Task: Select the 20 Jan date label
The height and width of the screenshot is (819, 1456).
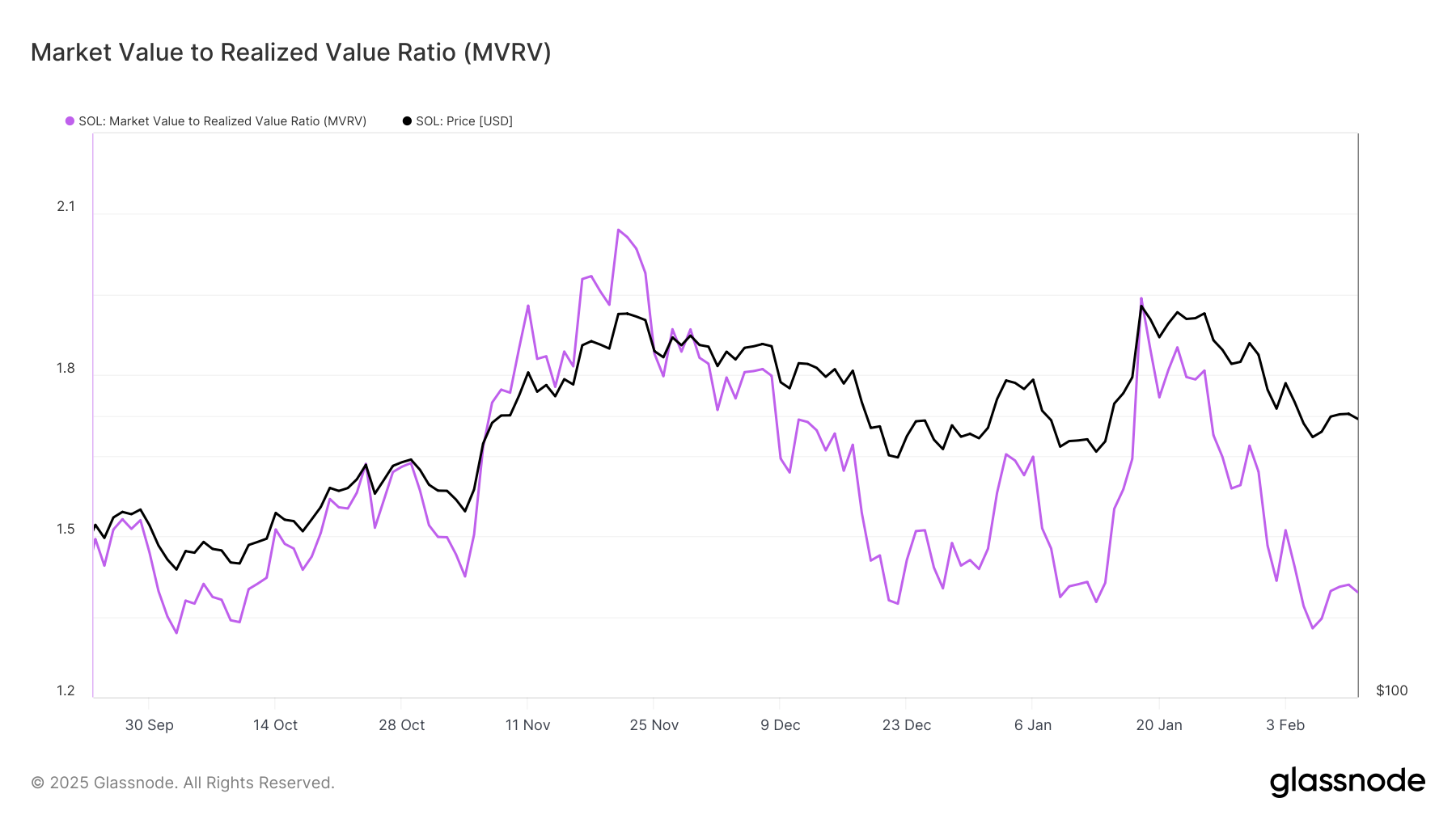Action: click(x=1158, y=725)
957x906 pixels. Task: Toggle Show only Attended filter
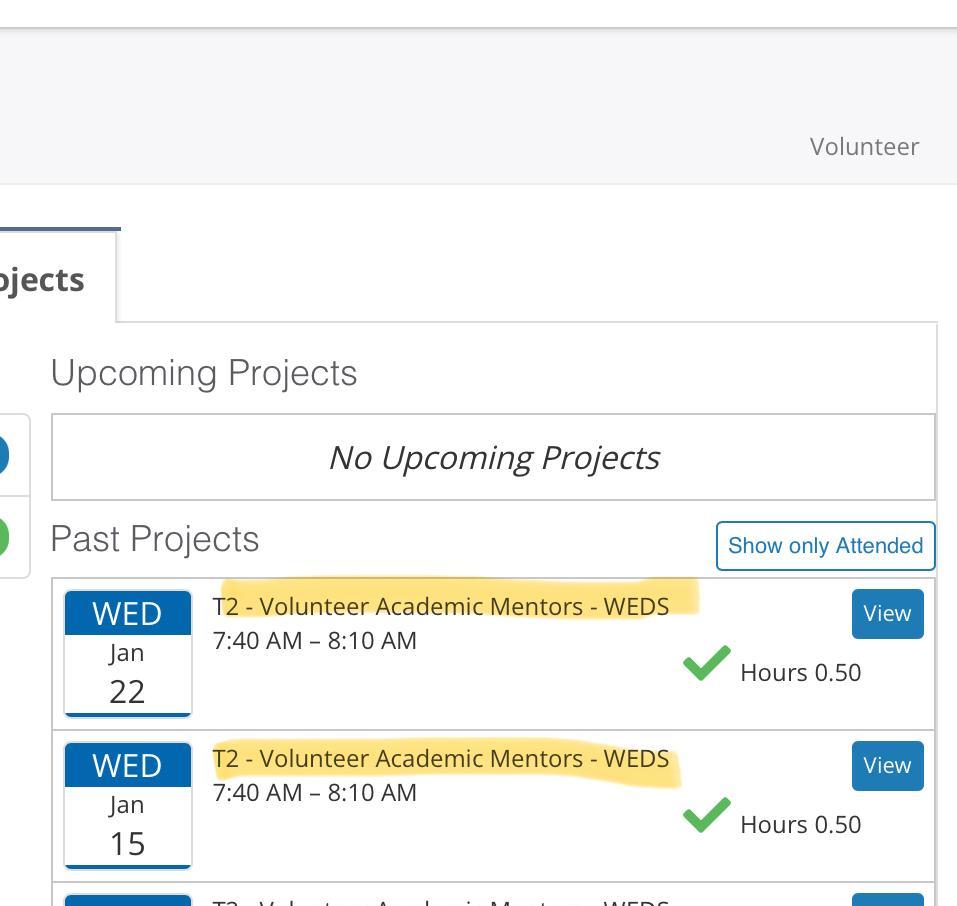pos(825,545)
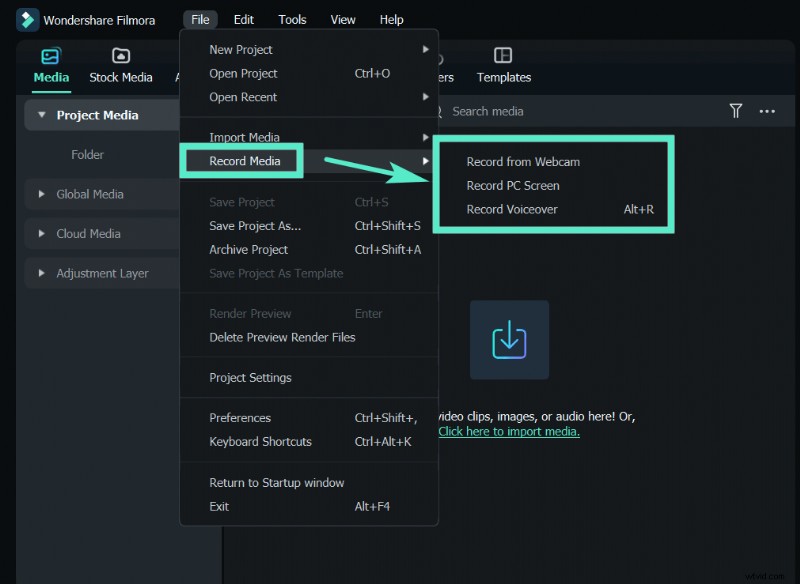Open Keyboard Shortcuts from File menu
The image size is (800, 584).
point(260,442)
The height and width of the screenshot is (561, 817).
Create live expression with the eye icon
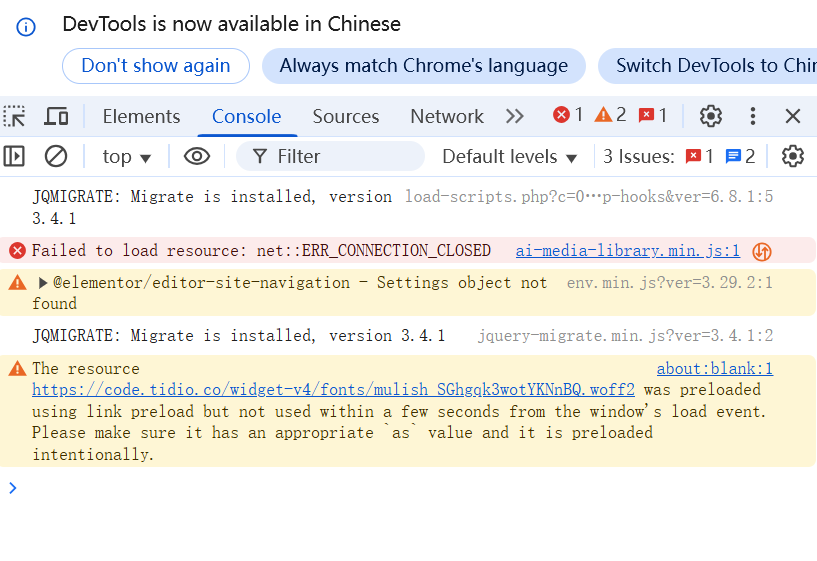[197, 156]
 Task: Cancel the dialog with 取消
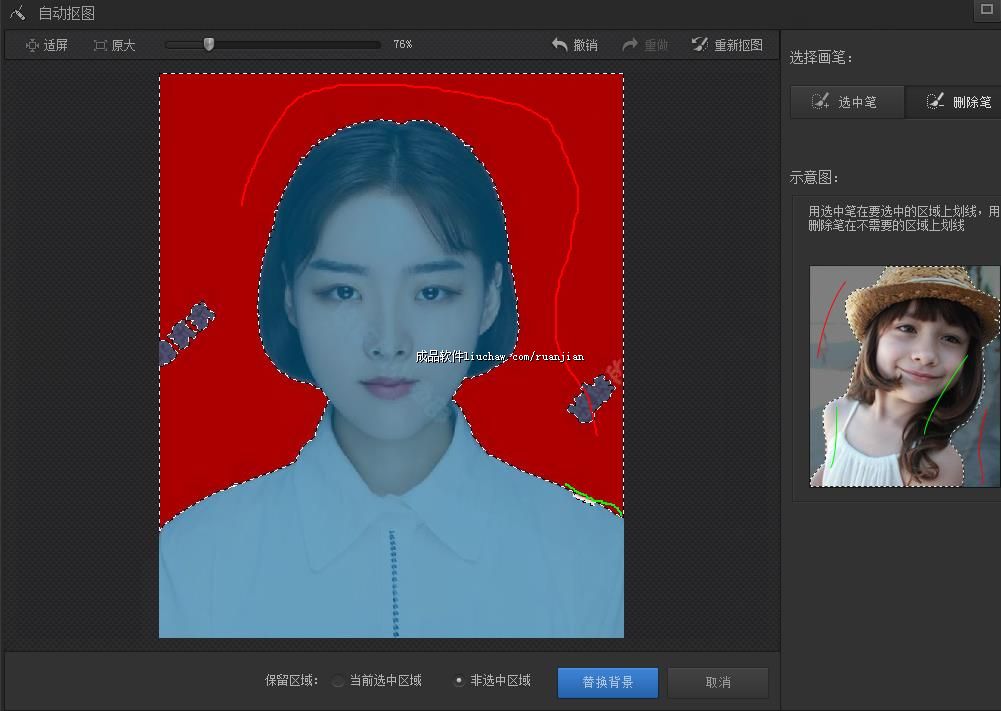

Task goal -> From the line containing "957x906 pixels. Task: Toggle" through the final line of the listing, copy every line exactly and nothing else. Skip the pictures.

Response box ->
957x906 pixels. Task: Toggle Show only Attended filter
pos(825,545)
Open Keyboard Shortcuts from File menu
The image size is (800, 584).
point(260,442)
The height and width of the screenshot is (561, 817).
Create live expression with the eye icon
[197, 156]
 Task: Cancel the dialog with 取消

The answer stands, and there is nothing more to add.